U87 cells were grown in Knockout DMEM medium with serum replacement as described above. Cells were harvested, washed, and replated in the same (fresh) medium with or without 1 mM DTT, and with 5 mM 13C-glucose, for 4 hrs prior to cell and media harvest and PCA extraction as described in Materials and Methods. 1H-, 31P-, and 13C-NMR spectra were obtained and quantified; data analyses were conducted as described. Graphs compare metabolite components from untreated cells (set to 100%) vs treated cells; error bars show standard deviation, and * = p< 0.05 derived from Student’s t test comparing treated to untreated in averages of 3 separate experiments. (A) displays data for soluble metabolites. Cho = choline; Cr = creatine GSH = glutathione; Lac = lactate. (B) displays data for high energy phosphates and [1-13C] glucose uptake. P-Choline = phosphocholine; GP-Choline = glycerophosphocholine; PME = phosphomonoesters; PDE = phosphodiesters; PC = phosphocholine; GPC = glycerophosphocholine; P-Creatine = phosphocreatine; UDPG = uridine diphosphoglucose; Glc = glucose; Lac = lactate. (C) shows data for lipid compounds. MUFA = monounsaturated fatty acids; TAG = triacylglycerols; Glycerol-Plipids = glycerol phospholipids; PtdCholine = phosphatidylcholine; PtdEthanolamine = phosphatidylethanolamine; PUFA = polyunsaturated fatty acids; FA = fatty acids.

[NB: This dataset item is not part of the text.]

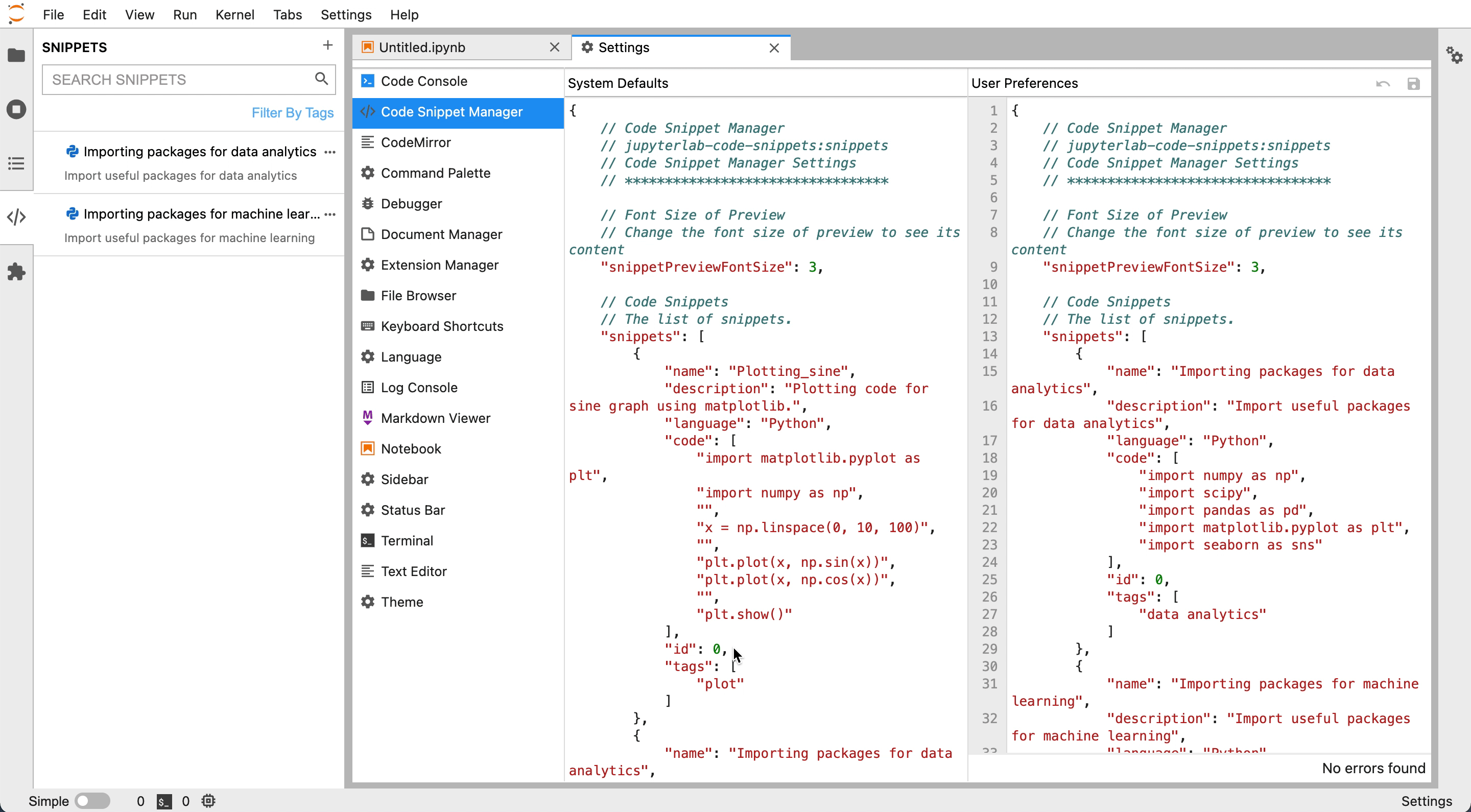The image size is (1471, 812).
Task: Open actions menu for machine learning snippet
Action: coord(329,214)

https://doi.org/10.1371/journal.pone.0073267.g009

Recurrent gliomas show increased lipogenesis compared to primary gliomas, along with selective UPR pathway activation

Patients with GBMs generally undergo maximum surgical resection followed by chemoradiation therapy [59]. However, the tumors inevitably recur, usually within a year of diagnosis; the recurrent tumors exhibit further enhanced resistance to therapeutic attempts [60], prompting us to compare the metabolic and UPR profiles of primary versus recurrent GBMs. We found that nearly all of the lipid classes were significantly higher in recurrent versus primary GBMs (Figure 10A), while the quantities of hydrophobic metabolites, phosphate compounds, and glycolytic pathway members did not differ significantly between primary and recurrent tumors (data not shown). By Western blot we examined the amounts of particular UPR components as correlative to lipogenesis. To our surprise, the chaperones GRP94 and GRP78 seemed relatively downregulated in the recurrent tumors (Figure 10B), but the transcription factors ATF6 (active form p60) and XBP-1 (active/spliced form) are more generally upregulated. Fatty acid synthase, linked to XBP-1 activity [61], is also at higher levels in the recurrent tumors. Thus, the IRE1 and ATF6 pathways may be further activated in recurrent GBMs compared to primary tumors, with increased lipid production as a plausible outcome.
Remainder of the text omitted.